[[ Available data, beginning ]]
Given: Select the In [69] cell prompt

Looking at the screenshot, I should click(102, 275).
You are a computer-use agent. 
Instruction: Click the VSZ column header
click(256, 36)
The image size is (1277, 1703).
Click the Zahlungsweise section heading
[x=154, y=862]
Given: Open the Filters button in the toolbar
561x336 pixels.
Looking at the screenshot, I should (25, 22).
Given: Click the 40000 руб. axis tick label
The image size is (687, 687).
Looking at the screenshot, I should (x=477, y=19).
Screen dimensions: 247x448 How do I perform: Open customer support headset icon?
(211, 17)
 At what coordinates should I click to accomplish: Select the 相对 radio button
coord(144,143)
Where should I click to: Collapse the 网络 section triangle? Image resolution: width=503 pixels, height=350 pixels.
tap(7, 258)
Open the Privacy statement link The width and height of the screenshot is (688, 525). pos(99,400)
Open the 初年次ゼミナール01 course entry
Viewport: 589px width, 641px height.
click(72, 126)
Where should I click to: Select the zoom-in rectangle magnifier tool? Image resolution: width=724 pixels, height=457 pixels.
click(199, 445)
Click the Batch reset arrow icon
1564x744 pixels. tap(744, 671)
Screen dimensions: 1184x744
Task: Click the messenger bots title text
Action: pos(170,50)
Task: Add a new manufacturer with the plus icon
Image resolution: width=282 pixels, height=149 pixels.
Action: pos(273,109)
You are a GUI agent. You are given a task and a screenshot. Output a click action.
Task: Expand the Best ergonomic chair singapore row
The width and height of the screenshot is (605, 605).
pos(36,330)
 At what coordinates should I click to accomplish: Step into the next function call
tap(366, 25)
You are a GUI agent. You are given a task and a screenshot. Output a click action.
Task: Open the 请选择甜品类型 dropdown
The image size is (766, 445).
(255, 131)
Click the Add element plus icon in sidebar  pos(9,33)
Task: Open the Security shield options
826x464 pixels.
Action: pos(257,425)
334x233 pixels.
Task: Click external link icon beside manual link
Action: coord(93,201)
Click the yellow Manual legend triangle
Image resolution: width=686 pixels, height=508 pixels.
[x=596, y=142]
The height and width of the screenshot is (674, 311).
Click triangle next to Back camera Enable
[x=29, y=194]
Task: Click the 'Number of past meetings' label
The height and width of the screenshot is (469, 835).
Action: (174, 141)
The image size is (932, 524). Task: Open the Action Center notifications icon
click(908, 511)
[[ Available data, end ]]
Task brief » Where the line containing "Task: Click the 'Number" appears in the data above, begin there and reproduce every line to the end exactly; include nothing else.

Written solution »
Task: Click the 'Number of past meetings' label
The height and width of the screenshot is (469, 835).
Action: (174, 141)
The image size is (932, 524). Task: Open the Action Center notifications icon
click(908, 511)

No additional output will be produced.